[START OF Task data]

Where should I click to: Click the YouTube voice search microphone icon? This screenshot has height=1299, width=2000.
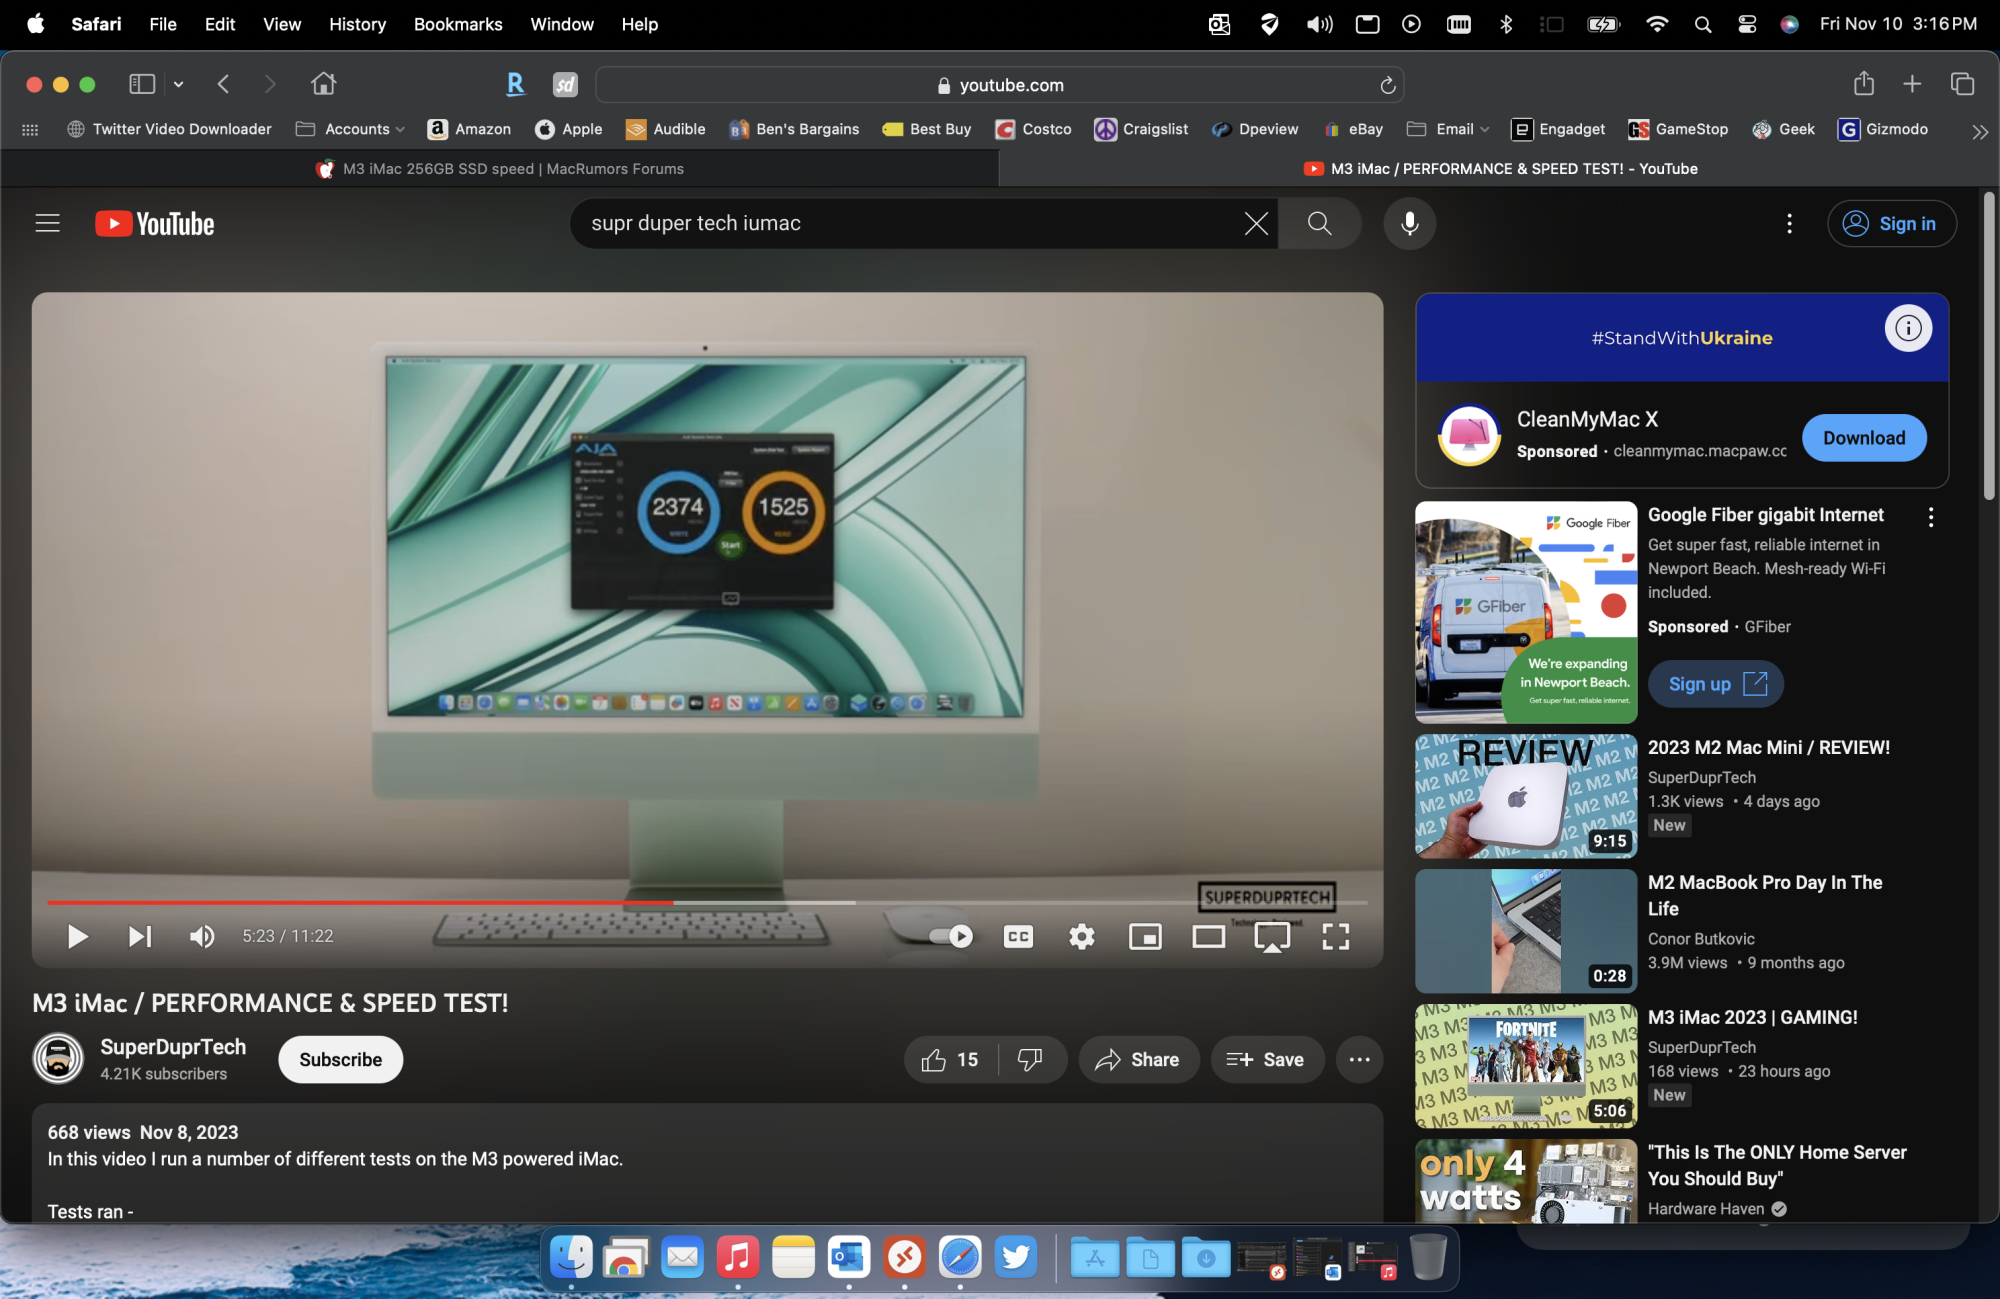tap(1409, 223)
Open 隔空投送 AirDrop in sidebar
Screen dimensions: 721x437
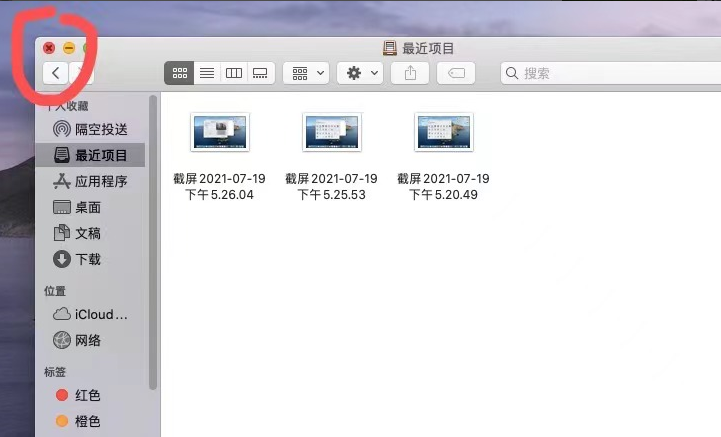pyautogui.click(x=100, y=129)
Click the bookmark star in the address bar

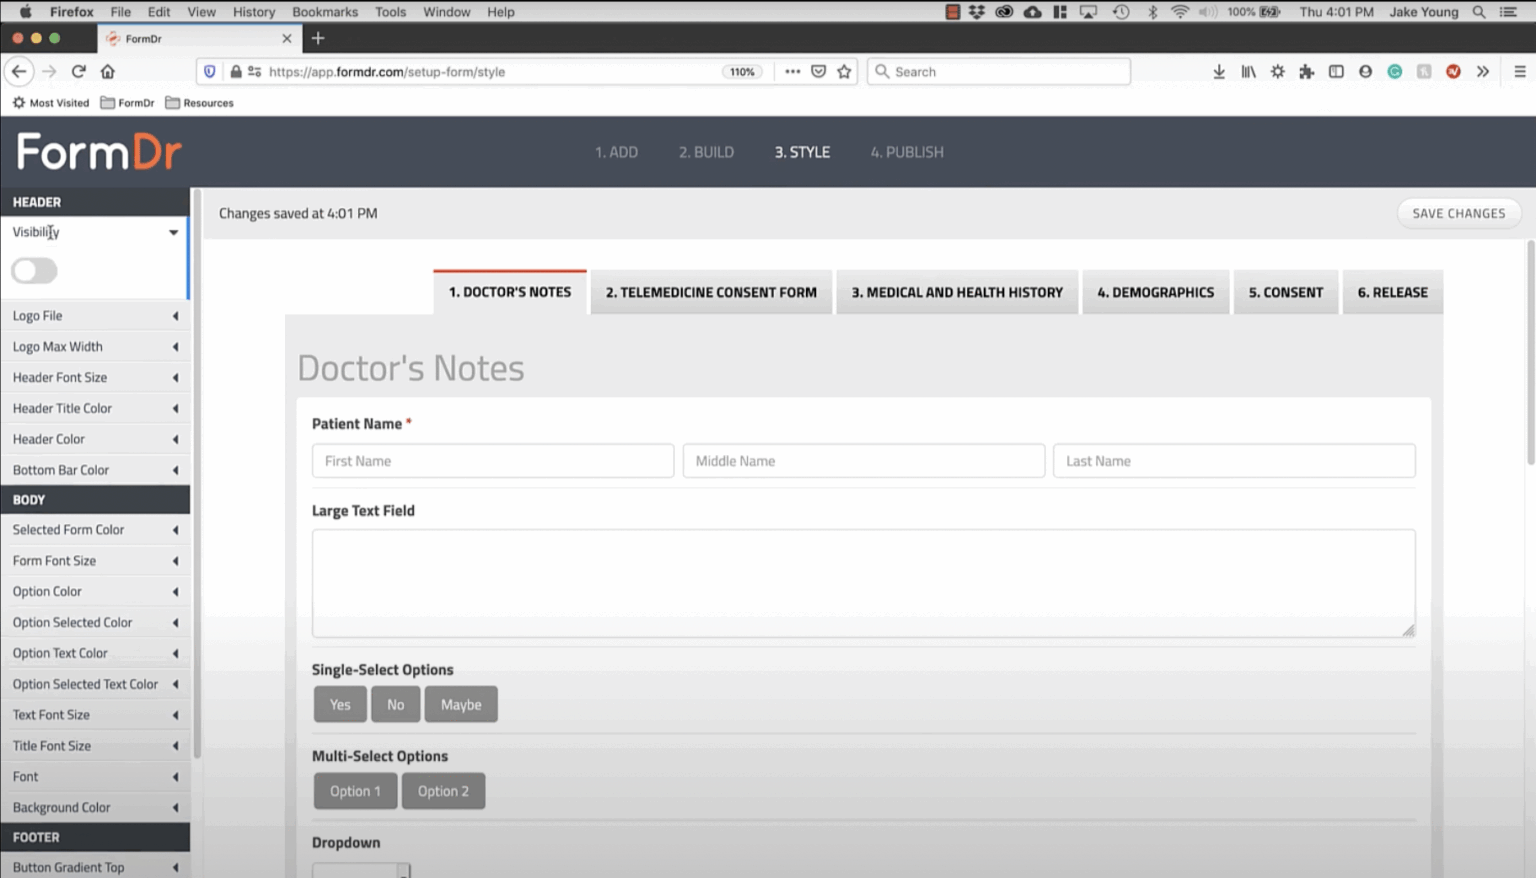click(x=843, y=71)
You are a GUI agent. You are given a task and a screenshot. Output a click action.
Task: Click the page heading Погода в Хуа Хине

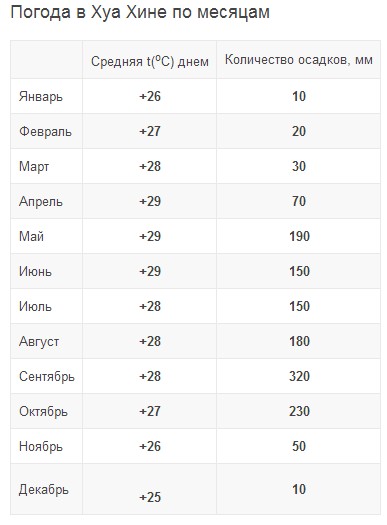click(140, 13)
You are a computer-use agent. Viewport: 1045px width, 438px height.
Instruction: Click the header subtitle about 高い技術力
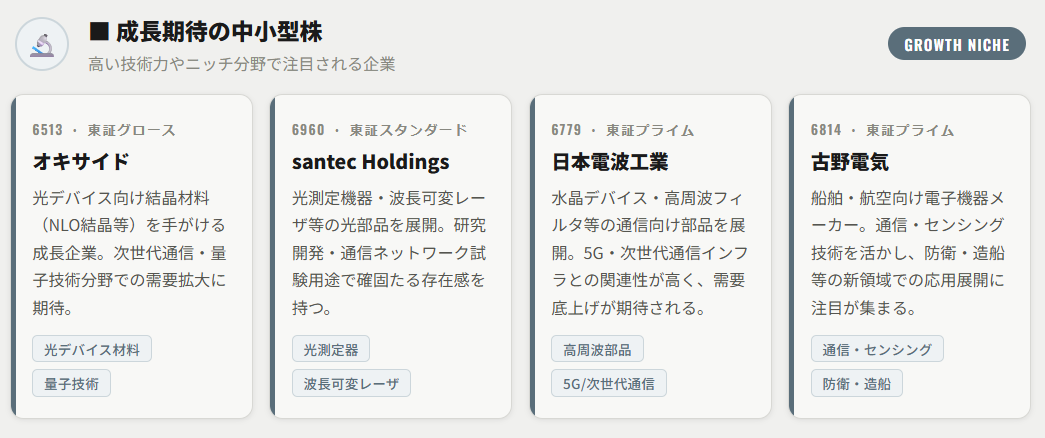tap(242, 64)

[END OF Task data]

● Short problem
Please render the lines of the data above as a Markdown table with two columns, Row and Line, numbering each line and skipping blank ones. Leave the pictures out.

● Result
| Row | Line |
|---|---|
| 1 | Where should I click to: Click the YouTube voice search microphone icon? This screenshot has height=1299, width=2000. |
| 2 | tap(1409, 223) |
| 3 | Open 隔空投送 AirDrop in sidebar |
| 4 | Screen dimensions: 721x437 |
| 5 | pyautogui.click(x=100, y=129) |
| 6 | Click the bookmark star in the address bar |
| 7 | click(x=843, y=71) |
| 8 | You are a GUI agent. You are given a task and a screenshot. Output a click action. |
| 9 | Task: Click the page heading Погода в Хуа Хине |
| 10 | click(140, 13) |
| 11 | You are a computer-use agent. Viewport: 1045px width, 438px height. |
| 12 | Instruction: Click the header subtitle about 高い技術力 |
| 13 | tap(242, 64) |